Bergbau hat einen ganz gewaltigen Vorteil: später in der Scherbenwelt fallen unheimliche viele Feuerpartikel und damit Urfeuer an.  Damit spart man sich das Farmen von Feuerelementaren, die ja ohnehin völlig überfarmt sind.


----------



## Celticsstorm (11. September 2007)

Ich habe jetzt mit meiner Hexenmeistern Schneiderei und Verzauberung genommen.

Verzauberung geht eigentlich mit Schneiderei ganz gut.

10-20 Handgenähte Hosen und die danach noch entzaubert gleich zwei Fliegen mit einer Klappe geschlagen.

Ich weiß das funktioniert nur am Anfang. Aber bis 150 auf beiden berufen sollte es funktionieren.


----------



## Marv-in (24. September 2007)

Naja ich hab mit meim main Verzauberkunst....habs immer so weit geskillt dass ich die sachen entzaubern kann auf meim level und dann die mats verkauft...des lohnt sich echt find ich^^  aber ansonsten würde ich als 2. beruf bergbau nehmen....mit schneider weil bergau lohnt sich auch da das erz sehr viel geld beim händler und im ah gibt


----------



## creeper23 (19. Oktober 2007)

Habe auch Schneidern/Verzaubern von anfang an gemacht und kam recht gut zurecht mit dem am anfang zwar schwer aber zum ende hin recht easy und gold macht man mehr wie genug damit ^^

Mfg


----------



## Lakron (19. Oktober 2007)

Naja ich hab auch schneiderei mit meinem main (hexer)genommen und als zweit beruf hab ich schon alles durch war schon verzauberer, ingi (ohne bb kommste ned über skill 50 wenn du ned 1 million gold zur verfügung hast ^^) juwelenschleifen ( fast das selbe wie bei ingi) und ganz am anfang als ich noch nicht wusste was berufe sind war ich sogar mal schmied ^^ momentan hab ich keinen zweitberuf würd dir aber wärmstens empfehlen: nimm nen sammelberuf =P


----------



## Alexändria (20. Oktober 2007)

Weiß garnicht was ihr alle habt bin mit mienem Main von anfang an Schneider/Verzauberer und damit eig immer recht gut gefahren am ende es lvl hält sich dadurch auch in grenzen da man die mats wo man ab 360 brauch einfach billig im ah kauft (für das billig braucht man geduld^^) und die splitter wo man raus bekommt teuer verkauft hab mir so mein FM verdient....

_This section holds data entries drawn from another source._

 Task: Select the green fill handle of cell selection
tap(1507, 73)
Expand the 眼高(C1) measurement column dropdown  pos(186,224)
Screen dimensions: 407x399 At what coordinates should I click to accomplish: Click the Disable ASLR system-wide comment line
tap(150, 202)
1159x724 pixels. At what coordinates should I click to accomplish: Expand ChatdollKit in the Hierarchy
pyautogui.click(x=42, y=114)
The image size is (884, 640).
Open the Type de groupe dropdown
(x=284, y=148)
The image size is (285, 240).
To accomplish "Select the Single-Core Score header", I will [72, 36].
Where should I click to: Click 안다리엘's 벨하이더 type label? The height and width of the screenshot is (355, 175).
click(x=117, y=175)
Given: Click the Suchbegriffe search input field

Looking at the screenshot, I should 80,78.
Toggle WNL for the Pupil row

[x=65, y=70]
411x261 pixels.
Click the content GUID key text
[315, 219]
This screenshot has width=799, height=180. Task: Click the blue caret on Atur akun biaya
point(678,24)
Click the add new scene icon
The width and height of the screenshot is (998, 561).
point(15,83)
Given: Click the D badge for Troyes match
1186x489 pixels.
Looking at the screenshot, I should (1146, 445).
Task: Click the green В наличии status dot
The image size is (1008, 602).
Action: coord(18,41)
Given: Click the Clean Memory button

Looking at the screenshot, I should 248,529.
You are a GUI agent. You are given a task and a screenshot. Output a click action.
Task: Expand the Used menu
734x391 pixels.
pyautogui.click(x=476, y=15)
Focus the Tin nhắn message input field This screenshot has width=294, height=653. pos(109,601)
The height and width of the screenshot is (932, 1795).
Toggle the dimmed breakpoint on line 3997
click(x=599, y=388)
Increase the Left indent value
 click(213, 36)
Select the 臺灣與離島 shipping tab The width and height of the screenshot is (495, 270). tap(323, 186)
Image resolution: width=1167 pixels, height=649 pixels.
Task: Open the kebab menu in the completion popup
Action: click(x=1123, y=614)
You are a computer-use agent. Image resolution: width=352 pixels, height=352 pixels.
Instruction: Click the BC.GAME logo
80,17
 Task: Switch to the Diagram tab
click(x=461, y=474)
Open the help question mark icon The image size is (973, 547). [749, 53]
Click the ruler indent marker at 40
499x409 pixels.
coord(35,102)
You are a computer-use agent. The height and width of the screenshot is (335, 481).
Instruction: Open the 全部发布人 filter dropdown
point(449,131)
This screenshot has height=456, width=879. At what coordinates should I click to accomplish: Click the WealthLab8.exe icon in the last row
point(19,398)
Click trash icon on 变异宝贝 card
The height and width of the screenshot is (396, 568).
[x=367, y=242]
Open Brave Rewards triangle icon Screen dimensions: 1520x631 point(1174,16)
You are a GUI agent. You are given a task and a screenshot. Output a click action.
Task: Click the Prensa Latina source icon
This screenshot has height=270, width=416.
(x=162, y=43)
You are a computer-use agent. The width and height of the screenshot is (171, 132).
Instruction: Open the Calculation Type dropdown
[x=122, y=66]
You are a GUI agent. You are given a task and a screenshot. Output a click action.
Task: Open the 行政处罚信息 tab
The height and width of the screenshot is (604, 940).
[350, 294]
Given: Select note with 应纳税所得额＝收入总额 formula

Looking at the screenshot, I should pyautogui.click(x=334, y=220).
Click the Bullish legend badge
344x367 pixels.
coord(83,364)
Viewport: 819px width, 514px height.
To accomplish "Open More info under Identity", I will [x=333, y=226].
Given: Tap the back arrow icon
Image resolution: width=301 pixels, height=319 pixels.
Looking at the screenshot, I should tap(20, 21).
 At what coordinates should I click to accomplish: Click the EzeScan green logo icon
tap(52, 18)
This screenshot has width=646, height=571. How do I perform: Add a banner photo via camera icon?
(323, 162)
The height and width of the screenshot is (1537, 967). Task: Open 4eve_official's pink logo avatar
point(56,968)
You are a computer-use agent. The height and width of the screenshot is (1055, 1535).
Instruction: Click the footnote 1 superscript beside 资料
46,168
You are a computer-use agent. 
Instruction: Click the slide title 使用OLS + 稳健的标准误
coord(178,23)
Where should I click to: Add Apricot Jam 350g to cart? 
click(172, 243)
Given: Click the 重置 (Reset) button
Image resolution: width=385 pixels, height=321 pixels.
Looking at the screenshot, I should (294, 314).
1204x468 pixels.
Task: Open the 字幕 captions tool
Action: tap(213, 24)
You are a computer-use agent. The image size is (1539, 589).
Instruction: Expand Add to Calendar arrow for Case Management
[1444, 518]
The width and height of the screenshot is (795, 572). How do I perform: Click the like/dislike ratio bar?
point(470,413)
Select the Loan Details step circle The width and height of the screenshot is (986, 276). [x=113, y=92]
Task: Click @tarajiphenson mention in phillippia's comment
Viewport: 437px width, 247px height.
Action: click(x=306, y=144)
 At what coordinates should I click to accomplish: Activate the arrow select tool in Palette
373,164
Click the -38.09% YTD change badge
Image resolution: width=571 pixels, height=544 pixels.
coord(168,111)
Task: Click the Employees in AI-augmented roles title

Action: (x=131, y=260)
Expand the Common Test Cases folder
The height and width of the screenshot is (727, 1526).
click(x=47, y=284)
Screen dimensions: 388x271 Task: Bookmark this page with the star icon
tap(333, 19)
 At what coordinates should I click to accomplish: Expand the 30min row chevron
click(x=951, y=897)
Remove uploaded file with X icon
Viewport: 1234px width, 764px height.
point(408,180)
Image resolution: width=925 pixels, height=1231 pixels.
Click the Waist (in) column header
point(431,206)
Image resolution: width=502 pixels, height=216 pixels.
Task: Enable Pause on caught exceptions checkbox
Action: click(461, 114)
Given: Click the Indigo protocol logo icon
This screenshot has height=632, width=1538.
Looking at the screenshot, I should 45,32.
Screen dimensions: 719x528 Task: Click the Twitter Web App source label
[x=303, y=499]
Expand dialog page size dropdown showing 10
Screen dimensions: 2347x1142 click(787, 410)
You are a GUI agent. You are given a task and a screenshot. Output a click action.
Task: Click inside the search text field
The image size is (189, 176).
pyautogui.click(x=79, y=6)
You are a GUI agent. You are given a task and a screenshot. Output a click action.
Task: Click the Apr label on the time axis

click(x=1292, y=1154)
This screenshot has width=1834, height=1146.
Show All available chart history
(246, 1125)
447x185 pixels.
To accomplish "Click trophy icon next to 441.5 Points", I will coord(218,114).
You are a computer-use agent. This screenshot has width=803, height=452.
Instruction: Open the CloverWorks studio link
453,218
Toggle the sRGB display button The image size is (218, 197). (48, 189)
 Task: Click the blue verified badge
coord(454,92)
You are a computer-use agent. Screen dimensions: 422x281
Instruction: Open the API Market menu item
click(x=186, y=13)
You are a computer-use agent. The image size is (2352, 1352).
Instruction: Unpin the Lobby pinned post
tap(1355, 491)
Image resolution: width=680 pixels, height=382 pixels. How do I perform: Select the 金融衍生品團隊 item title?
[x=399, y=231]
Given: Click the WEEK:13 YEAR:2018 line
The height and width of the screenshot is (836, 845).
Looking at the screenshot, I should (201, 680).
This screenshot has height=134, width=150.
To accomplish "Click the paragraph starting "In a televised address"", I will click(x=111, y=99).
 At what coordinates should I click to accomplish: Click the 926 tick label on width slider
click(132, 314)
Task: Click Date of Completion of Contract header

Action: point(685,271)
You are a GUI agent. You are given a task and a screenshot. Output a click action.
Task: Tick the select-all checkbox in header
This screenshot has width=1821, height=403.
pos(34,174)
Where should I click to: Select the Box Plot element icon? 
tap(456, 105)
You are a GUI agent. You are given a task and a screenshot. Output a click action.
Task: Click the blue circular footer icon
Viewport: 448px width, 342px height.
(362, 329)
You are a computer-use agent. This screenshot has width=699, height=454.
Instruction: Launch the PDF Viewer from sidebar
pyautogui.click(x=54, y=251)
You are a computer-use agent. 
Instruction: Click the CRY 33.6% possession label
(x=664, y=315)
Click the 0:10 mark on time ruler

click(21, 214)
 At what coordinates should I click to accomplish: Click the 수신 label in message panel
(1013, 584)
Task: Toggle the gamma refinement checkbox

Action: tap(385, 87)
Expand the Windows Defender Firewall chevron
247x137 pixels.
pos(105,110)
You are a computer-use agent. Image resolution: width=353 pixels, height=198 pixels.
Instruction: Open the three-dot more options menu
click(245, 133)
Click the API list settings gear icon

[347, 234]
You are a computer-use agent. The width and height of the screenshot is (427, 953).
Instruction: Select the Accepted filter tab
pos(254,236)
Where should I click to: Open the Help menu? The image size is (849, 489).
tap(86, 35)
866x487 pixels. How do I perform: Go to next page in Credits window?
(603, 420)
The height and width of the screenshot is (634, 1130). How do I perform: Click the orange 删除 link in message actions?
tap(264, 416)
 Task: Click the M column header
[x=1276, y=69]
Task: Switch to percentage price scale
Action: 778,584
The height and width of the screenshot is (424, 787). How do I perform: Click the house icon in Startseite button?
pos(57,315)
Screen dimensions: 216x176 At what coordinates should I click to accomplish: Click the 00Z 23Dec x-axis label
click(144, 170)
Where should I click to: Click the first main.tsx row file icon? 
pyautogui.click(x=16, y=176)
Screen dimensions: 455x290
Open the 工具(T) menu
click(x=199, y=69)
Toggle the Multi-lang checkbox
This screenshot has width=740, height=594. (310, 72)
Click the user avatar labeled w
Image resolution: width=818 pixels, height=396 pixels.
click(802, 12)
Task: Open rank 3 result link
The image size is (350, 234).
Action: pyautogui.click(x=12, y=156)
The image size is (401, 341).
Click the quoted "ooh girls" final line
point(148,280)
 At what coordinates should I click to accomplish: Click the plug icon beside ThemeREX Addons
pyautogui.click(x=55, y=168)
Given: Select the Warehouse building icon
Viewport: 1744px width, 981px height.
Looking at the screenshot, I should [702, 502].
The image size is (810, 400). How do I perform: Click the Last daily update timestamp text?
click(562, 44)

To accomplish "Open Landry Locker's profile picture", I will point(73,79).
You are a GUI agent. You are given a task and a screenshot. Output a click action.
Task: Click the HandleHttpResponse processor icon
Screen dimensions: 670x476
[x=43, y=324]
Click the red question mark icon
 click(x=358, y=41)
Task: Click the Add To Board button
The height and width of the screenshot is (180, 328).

Also ich kanns nur empfehlen hab aber verzaubern auch erst vor kurzem auf über 300 gelevel hat sicher vorher   einfach nicht gelohnt....naja wenn man dann auf 70 is hat man die bank voll mit reagenzien wo man braucht und dann sin 50 skill punkte kein problem und zudem freuen sich alle wenn man ihnen mal was gratis verzaubert 


			Dieser Inhalt steht nur eingeloggten Mitgliedern zur Verfügung.


----------



## Dunham (23. Oktober 2007)

wenn du pve machen willst ist vérzauberer besser wegen spell auf ringe
als pvpler ist ingi ganz gut weil man da geile items mit viel ausdauer bekommt (ich wieß ist teuer[hab ich auch] aber ich hab auch epicfm und alles, man sieht es geht also auch mit 2 teuren berufen)


----------



## Radängel (23. Oktober 2007)

mein alter untoter hexer war schneider / enchanter

da ich mir das verzaubern skillen ( uldaman waaaah ) nicht nocheinmal antun wollte habe ich neben dem schneidern nun bergbau gewählt, ein gildenkollege sondiert mir immer meine erze und die edelsteine kann man meist gut verticken.


----------



## Mondenkynd (12. November 2007)

obi1992 schrieb:


> Hey Leuts!
> 
> Hört sich wahrscheinlich blöd an bin aber newbie und wird mich über Hilfe freuen. Hab mich dazu entschieden Schneiderei zu nehmen. Ich weiß dass man leinen und so dropt aber gibts keine möglichkeit außer drops und ah
> an die benötigten Sachen zu kommen? Wie z.B. bei lederverarbeitung kürschnerei. Helft mir bitte. Also welchen Beruf soll ich neben Schneiderei nehmen?
> ...



1. Schneiderei
2. Kürschnerei


----------



## Arstiuri (12. November 2007)

ich hab auch schneidern/verzaubern und finds ne nette kombination. auch mit nem ersten char ists gut zu meistern, sooo teuer fand ich das skillen nicht. ok - verzaubern bin ich auch erst bei 317 oder so aber habe noch ziemlich viele mats auf der bank um da mal weiter zu machen 


			Dieser Inhalt steht nur eingeloggten Mitgliedern zur Verfügung.
        

. ich fand vor allem angenehm dass ich den grünen müll den man zu hauf in der scherbenwelt bekommt immer gleich entzaubern konnte und er mein inventar nicht überfüllt hat. 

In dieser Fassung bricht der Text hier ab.